They’re making some cool cars – especially those retro Mustangs – and face it, IMAX tops the drive in.  A Frappuccino beats a root beer freeze, sometimes.

Their enlightened attitudes toward the treasure of their parents and grandparents speaks well of them.


I’ll bet they’d even like Neil Young – “Old man, look at my life.  I’m a lot like you were.”


Friday, February 22, 2013

Last wishes playlist


 
I remember when my grandma announced that she had finalized the plans for her funeral.   

I was about seven years old and wearing her pheasant-feathered pillbox hat with a beaded necklace and matching brooch pinned to my t-shirt.  I had selected her “rose luster” lipstick and drawn it on mostly within the confines of my lips.   

Completing my ensemble was her stole, made not just from the hides of a couple of hapless minks, but from their pelts intact, replete with tiny mink feet, claws, and a head with beady black eyes and a mouth that was converted to a clamp so it could bite its own tail and hold itself in place.
+ + +
> What to do:
1) Summarize the excerpt in two sentences.
2) Answer these questions from the excerpt:
(a) Which cars are singled out as especially cool?
(b) On what date was the post "Last wishes playlist" published?
(c) Which shade of the grandma's lipstick did the writer choose?
The listing that comes next is separate material with no connection to the excerpt.
+ + +
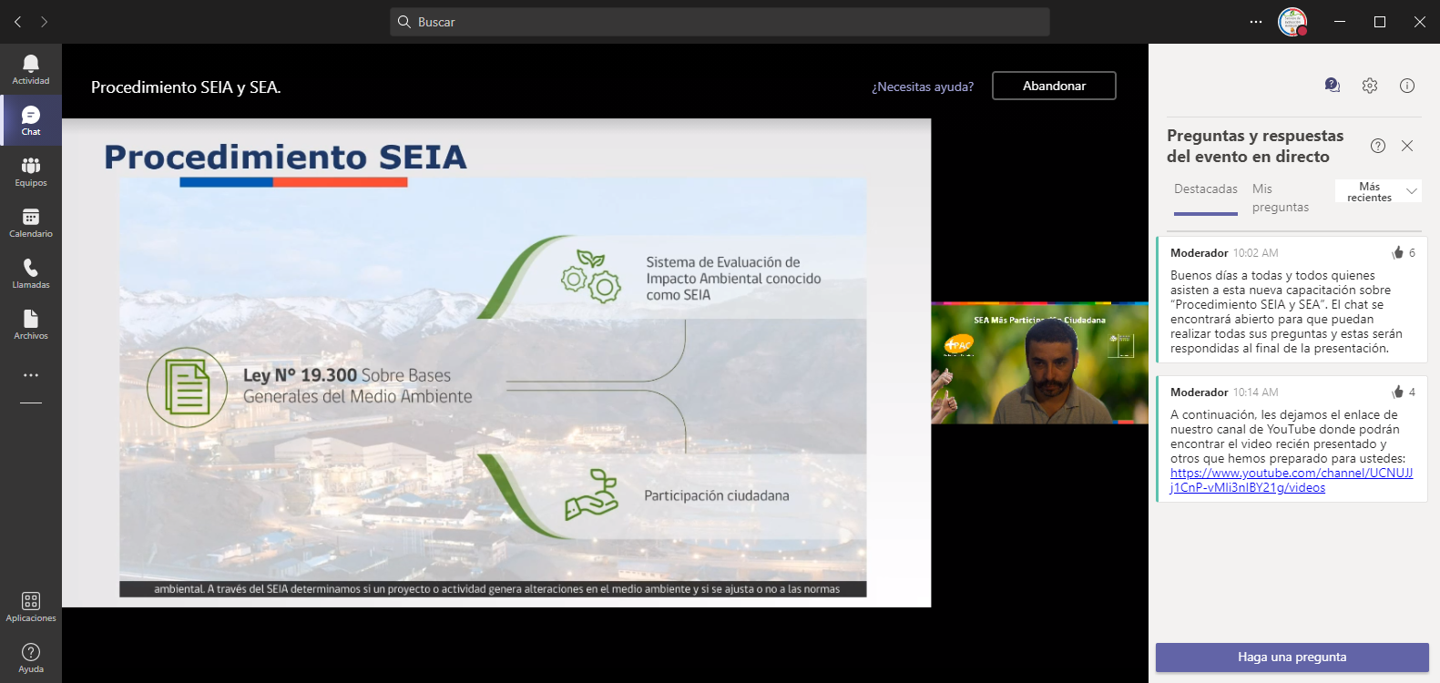Open the Calendario view

click(31, 222)
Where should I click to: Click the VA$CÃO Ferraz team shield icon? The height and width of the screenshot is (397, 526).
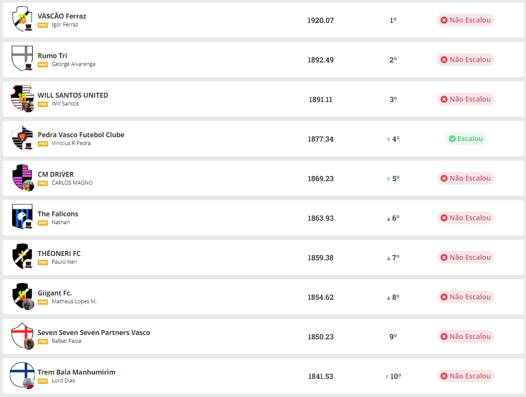(x=22, y=19)
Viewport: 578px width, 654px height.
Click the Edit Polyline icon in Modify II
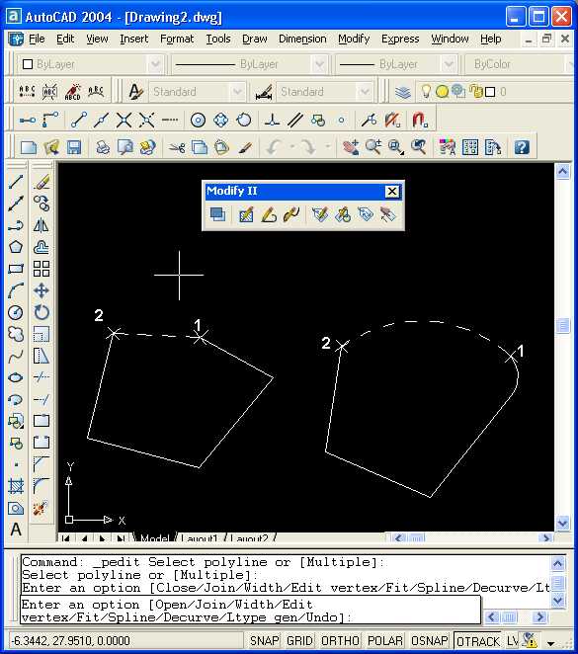pos(269,214)
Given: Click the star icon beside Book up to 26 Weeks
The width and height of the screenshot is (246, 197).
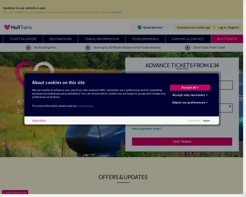Looking at the screenshot, I should [88, 48].
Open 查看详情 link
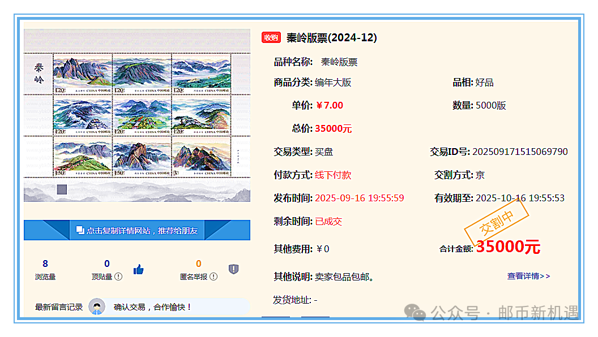This screenshot has height=337, width=598. [528, 276]
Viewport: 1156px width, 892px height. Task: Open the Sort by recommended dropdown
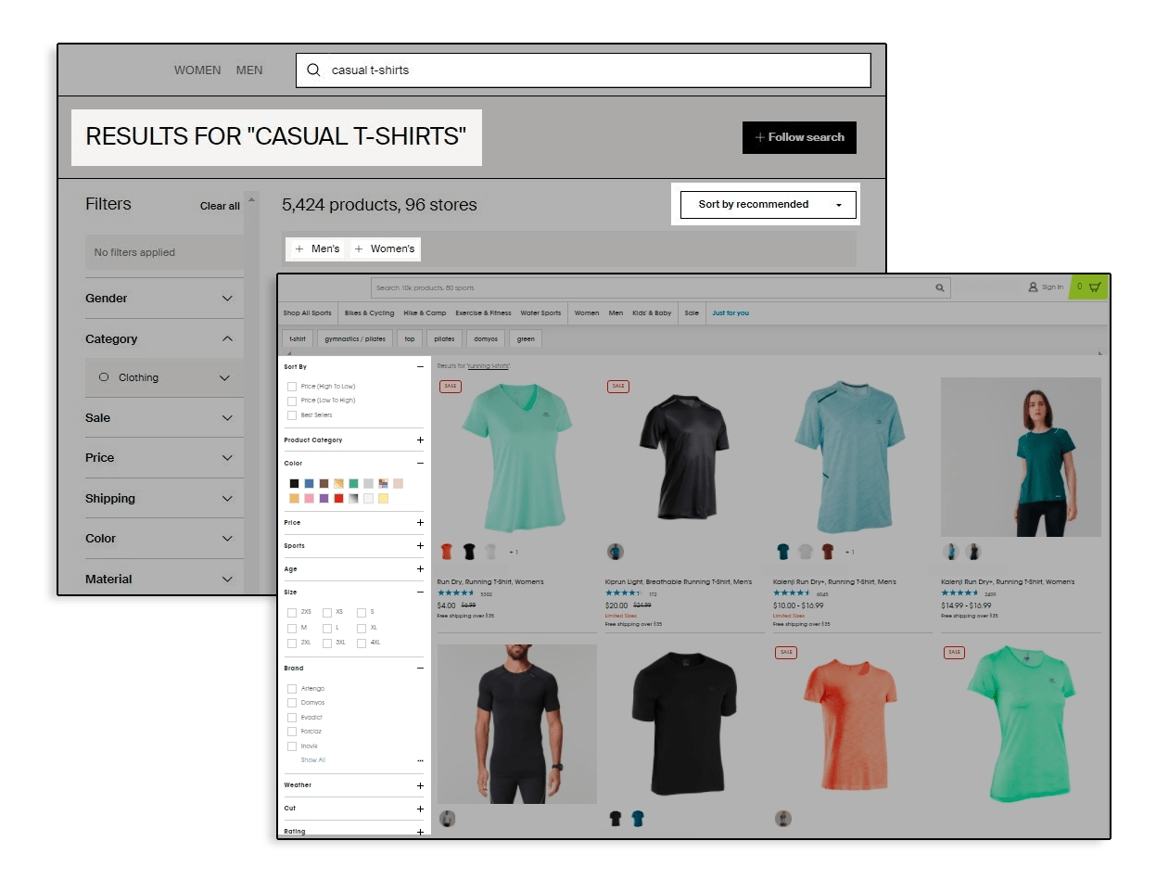pos(767,204)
+ + +
> Answers given:
1) The excerpt opens by crediting an unnamed "they" with making cool cars such as retro Mustangs and with enlightened attitudes toward the treasure of their parents and grandparents. A post dated February 22, 2013, titled "Last wishes playlist," then recalls the writer's grandma announcing her finalized funeral plans when the writer was about seven and dressed in her pillbox hat, jewelry, lipstick, and mink stole.

2)
(a) Retro Mustangs
(b) Friday, February 22, 2013
(c) "Rose luster"